La classifica, pubblicata da QS Quacquarelli Symonds e dedicata all’area Medicine, ha valutato oltre 850 università a livello internazionale. Accanto a Milano, altre due università italiane entrano nella top 100 mondiale: la Sapienza Università di Roma al 94° posto e l’Università di Bologna al 96°.
Complessivamente sono 33 gli atenei italiani presenti nella graduatoria. Sei università figurano tra le prime 200 al mondo.
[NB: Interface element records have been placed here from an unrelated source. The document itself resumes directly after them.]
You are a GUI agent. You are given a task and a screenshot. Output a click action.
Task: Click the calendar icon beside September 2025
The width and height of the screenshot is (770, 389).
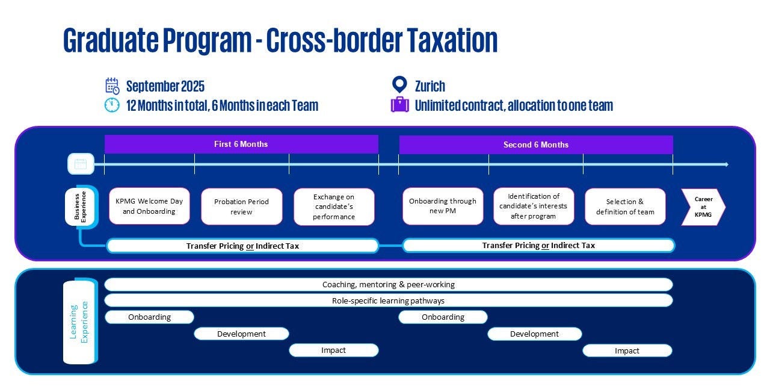[112, 86]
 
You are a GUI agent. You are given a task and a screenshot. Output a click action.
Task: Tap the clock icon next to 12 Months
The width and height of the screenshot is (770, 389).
[112, 105]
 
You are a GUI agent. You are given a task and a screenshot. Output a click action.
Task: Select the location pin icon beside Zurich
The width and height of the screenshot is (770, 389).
[399, 85]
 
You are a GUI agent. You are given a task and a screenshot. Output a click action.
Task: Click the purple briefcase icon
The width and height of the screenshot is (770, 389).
[399, 105]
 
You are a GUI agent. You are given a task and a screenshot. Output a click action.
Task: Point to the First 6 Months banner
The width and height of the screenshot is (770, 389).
[241, 145]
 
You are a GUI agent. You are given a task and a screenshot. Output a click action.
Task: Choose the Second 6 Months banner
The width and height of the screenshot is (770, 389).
[535, 145]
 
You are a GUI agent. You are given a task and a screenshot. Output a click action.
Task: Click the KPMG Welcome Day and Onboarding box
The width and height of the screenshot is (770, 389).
[149, 207]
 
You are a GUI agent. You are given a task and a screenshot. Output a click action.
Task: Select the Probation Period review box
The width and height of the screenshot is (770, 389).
[241, 207]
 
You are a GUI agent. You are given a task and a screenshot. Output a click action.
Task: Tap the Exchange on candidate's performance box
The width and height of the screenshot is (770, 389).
[334, 207]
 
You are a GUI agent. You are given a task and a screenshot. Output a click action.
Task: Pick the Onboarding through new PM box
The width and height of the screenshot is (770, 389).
[443, 207]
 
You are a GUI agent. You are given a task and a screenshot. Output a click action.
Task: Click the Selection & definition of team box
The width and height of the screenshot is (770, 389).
[625, 207]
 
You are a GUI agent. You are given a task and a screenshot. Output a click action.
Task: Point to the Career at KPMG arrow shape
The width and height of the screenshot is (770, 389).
[703, 207]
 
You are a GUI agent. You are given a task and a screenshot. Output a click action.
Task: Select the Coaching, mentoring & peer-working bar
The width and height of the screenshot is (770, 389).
[388, 284]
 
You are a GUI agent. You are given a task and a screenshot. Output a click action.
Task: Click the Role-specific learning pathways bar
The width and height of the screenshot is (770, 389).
[388, 300]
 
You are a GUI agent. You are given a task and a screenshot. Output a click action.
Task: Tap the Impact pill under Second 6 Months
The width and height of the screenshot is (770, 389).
[627, 350]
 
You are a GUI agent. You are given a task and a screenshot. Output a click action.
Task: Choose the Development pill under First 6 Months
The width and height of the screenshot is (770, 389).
[241, 334]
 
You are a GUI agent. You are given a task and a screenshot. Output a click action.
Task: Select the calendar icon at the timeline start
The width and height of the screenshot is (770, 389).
[81, 164]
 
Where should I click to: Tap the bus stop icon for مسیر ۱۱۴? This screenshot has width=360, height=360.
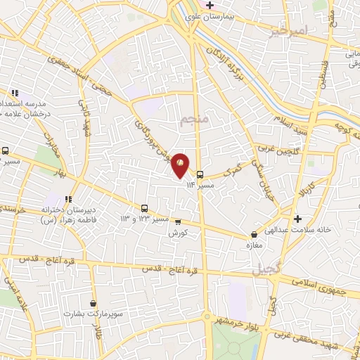200,174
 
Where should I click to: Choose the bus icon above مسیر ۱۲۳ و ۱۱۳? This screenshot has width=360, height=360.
144,208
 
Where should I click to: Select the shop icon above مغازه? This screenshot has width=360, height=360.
254,234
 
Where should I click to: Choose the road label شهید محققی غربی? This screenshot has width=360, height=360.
320,338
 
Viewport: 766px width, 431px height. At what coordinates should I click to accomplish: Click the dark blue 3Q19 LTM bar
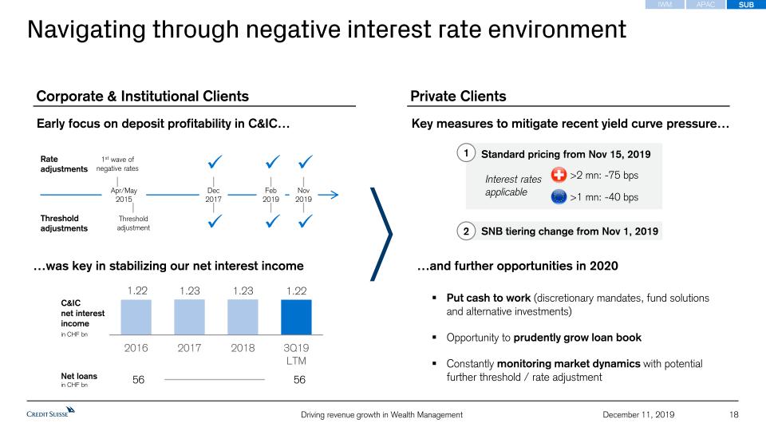click(296, 317)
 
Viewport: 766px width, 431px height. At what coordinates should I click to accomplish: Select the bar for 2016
click(136, 317)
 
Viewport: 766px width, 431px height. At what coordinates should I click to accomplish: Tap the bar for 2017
click(189, 317)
Oltre alle prime tre, si collocano infatti nella fascia alta della classifica anche l’Università di Padova (131° posto), l’Università di Milano-Bicocca (165°) e l’Università Cattolica del Sacro Cuore (170°).
Nella fascia 201-250 trovano posto l’Università Federico II di Napoli, l’Università Vita-Salute San Raffaele e l’Università di Pavia. Seguono, tra il 251° e il 300° posto, le Università di Firenze, Pisa, Roma Tor Vergata e Torino.
Tra gli elementi di rilievo segnalati dall’edizione 2026 figura anche l’ingresso dell’Università degli Studi di Brescia nella top 500 mondiale per Medicina. L’ateneo lombardo compare nella fascia 401-450, migliorando di oltre 150 posizioni rispetto all’edizione precedente.
A livello internazionale la classifica è guidata da Harvard University, seguita dall’University of Oxford e da Stanford University. Completano la top five la Johns Hopkins University e la University of Cambridge.
I risultati confermano la presenza di diversi poli italiani tra le principali realtà accademiche mondiali nel settore medico. Secondo i dati diffusi da QS, la ricerca continua a rappresentare uno dei punti di forza del sistema universitario nazionale, mentre restano margini di miglioramento sul fronte dell’internazionalizzazione di studenti e docenti.